Treatment of Vulvar Cellulitis
For vulvar cellulitis, the recommended antibiotic regimen is an agent active against streptococci, with consideration for MRSA coverage depending on risk factors, typically for 5 days. 1
First-line Treatment Options
Mild Vulvar Cellulitis (without systemic signs):
- Oral options targeting streptococci:
- Penicillin VK 250-500 mg every 6 hours
- Cephalexin 500 mg every 6 hours
- Clindamycin 300-450 mg every 8 hours (if penicillin allergic)
- Erythromycin 400 mg four times daily (alternative for penicillin allergy)
Moderate Vulvar Cellulitis (with systemic signs):
- Oral options with MSSA coverage:
- Dicloxacillin 500 mg four times daily
- Cephalexin 500 mg four times daily
- Clindamycin 300-450 mg every 8 hours
Severe Vulvar Cellulitis (with SIRS or risk factors for MRSA):
- Parenteral options:
- Vancomycin 15 mg/kg every 12 hours IV (MRSA coverage)
- Clindamycin 600-900 mg every 8 hours IV
- Linezolid 600 mg every 12 hours (oral or IV)
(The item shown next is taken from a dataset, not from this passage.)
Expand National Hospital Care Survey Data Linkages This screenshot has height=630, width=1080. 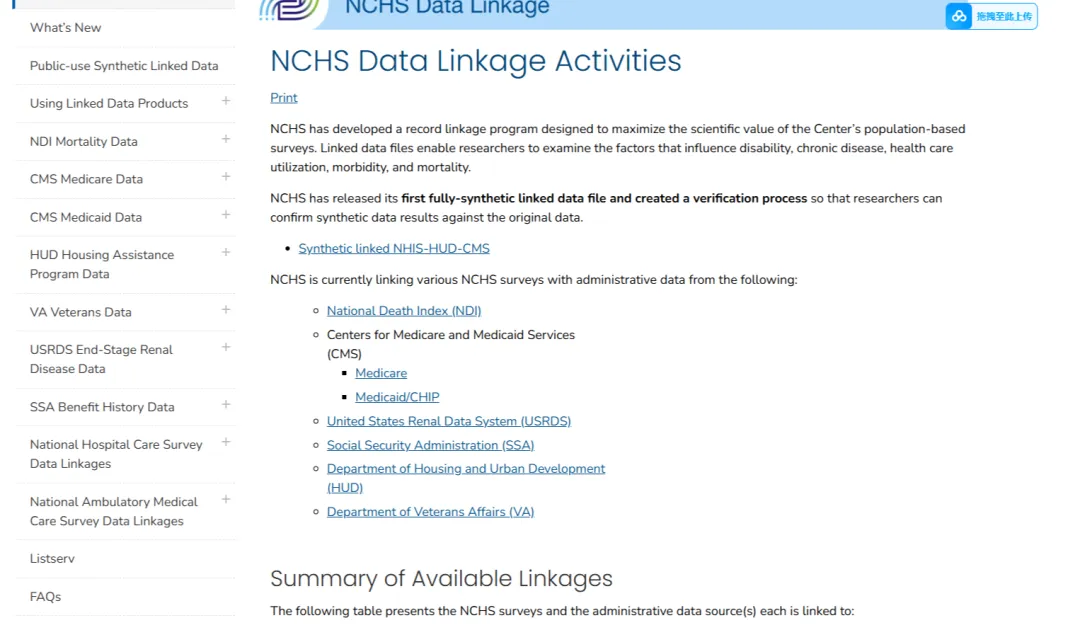click(225, 443)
Risk Factors for MRSA Coverage
Add MRSA coverage if any of the following are present 1:
- Previous MRSA infection
- MRSA nasal colonization
- Injection drug use
- Penetrating trauma
- Purulent drainage
- Systemic inflammatory response syndrome (SIRS)
Duration of Therapy
The recommended duration of antimicrobial therapy is 5 days, but treatment should be extended if the infection has not improved within this time period 1.
Special Considerations
For Vulvar Abscesses
- Incision and drainage is the primary treatment for abscesses 1, 2
- MRSA is a common cause of vulvar abscesses (64% in one study) 2
- Consider trimethoprim-sulfamethoxazole for empiric coverage of MRSA in vulvar abscesses 2
For Severe or Complex Infections
- For severely compromised patients or complex infections, consider broader coverage 1:
- Vancomycin plus piperacillin-tazobactam
- Vancomycin plus imipenem/meropenem
Adjunctive Measures
- Elevation of the affected area to promote drainage of edema 1
- Treatment of predisposing factors such as:
- Edema
- Underlying cutaneous disorders
- Interdigital maceration
- Fissuring or scaling 1
- Consider systemic corticosteroids (prednisone 40 mg daily for 7 days) in non-diabetic patients to hasten resolution 1
Hospitalization Criteria
Consider hospitalization if 1:
- Concern for deeper or necrotizing infection
- Poor adherence to therapy
- Severely immunocompromised patient
- Outpatient treatment is failing
- SIRS, altered mental status, or hemodynamic instability
Prevention of Recurrence
For patients with recurrent episodes 1:
- Identify and treat predisposing conditions
- Consider prophylactic antibiotics for patients with 3-4 episodes per year:
- Oral penicillin or erythromycin twice daily for 4-52 weeks
- Intramuscular benzathine penicillin every 2-4 weeks
Remember that vulvar cellulitis is most commonly caused by streptococci, with S. aureus less frequently involved unless there is previous penetrating trauma or an underlying abscess 1.